Peter Singer, Professor of Bioethics at Princeton University, is Founder of the nonprofit organization The Life You Can Save. His books include
Animal Liberation, Practical Ethics, The Ethics of What We Eat (with Jim Mason), Rethinking Life and Death, The Point of View of the Universe, co-authored with Katarzyna de Lazari-Radek, The Most Good You Can Do, Famine, Affluence, and Morality, One World Now, Ethics in the Real World, Why Vegan?, and Utilitarianism: A Very Short Introduction, also with Katarzyna de Lazari-Radek. In April 2021, W.W. Norton published his new edition of Apuleius’s The Golden Ass. In 2013, he was named the world's third "most influential contemporary thinker" by the Gottlieb Duttweiler Institute.
MELBOURNE – Should rich countries – or investors based there – be buying agricultural land in developing countries?
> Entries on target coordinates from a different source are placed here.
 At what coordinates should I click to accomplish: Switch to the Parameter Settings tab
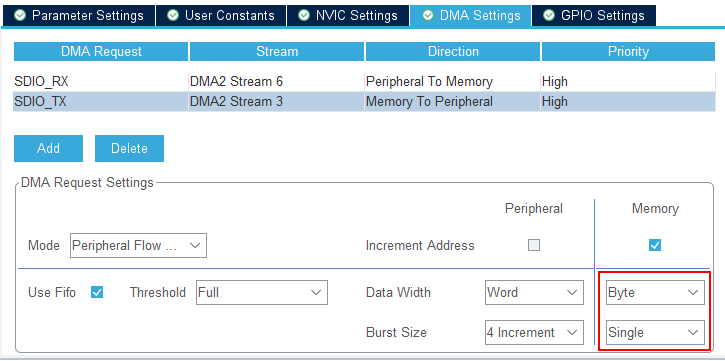(x=79, y=16)
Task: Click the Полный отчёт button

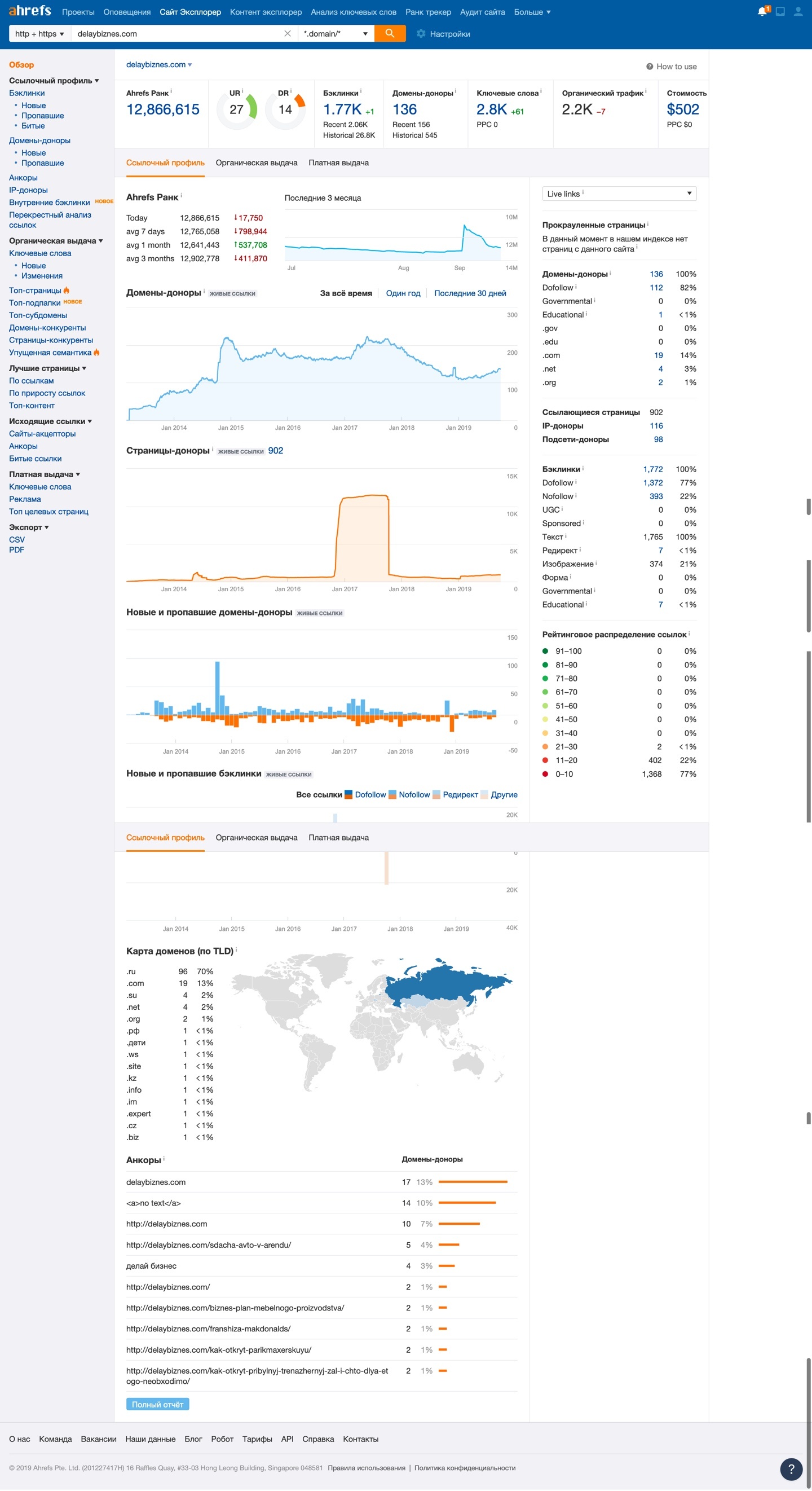Action: (157, 1405)
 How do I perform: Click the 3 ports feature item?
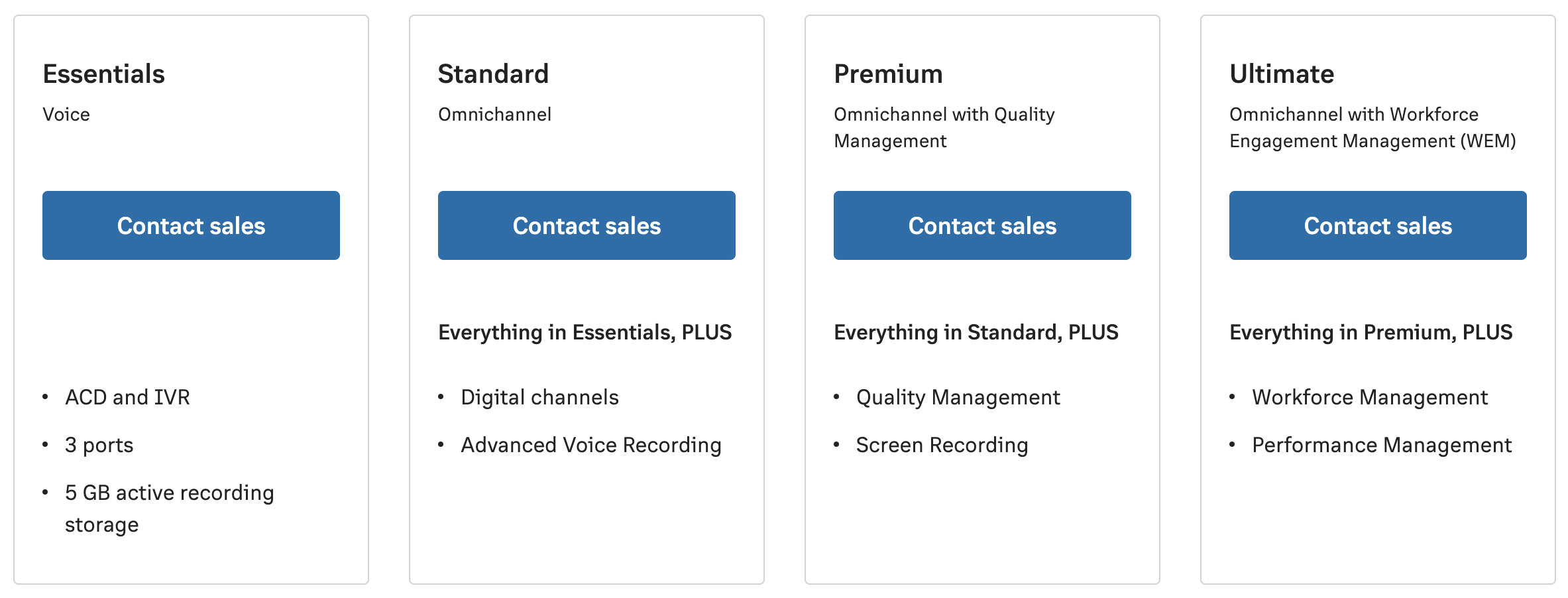coord(99,445)
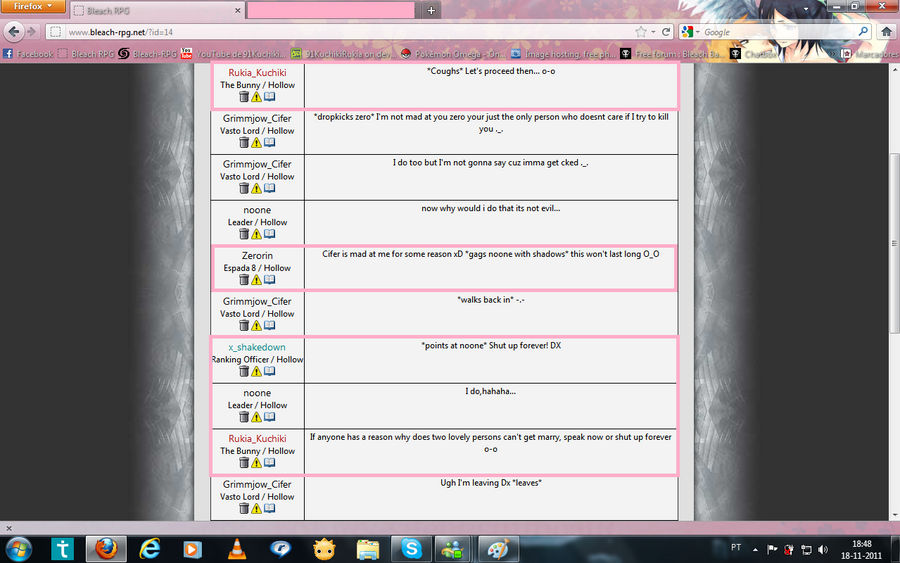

That question is raised in Transnational Land Deals for Agriculture in the Global South, a report issued last year by the Land Matrix Partnership, a consortium of European research institutes and nongovernmental organizations.
The report shows that since 2000, investors or state bodies in rich or emerging countries have bought more than 83 million hectares (more than 200 million acres) of agricultural land in poorer developing countries. This amounts to 1.7% of the world’s agricultural land.
Most of these purchases have been made in Africa, with two-thirds taking place in countries where hunger is widespread and institutions for establishing formal land ownership are often weak. The purchases in Africa alone amount to an area of agricultural land the size of Kenya.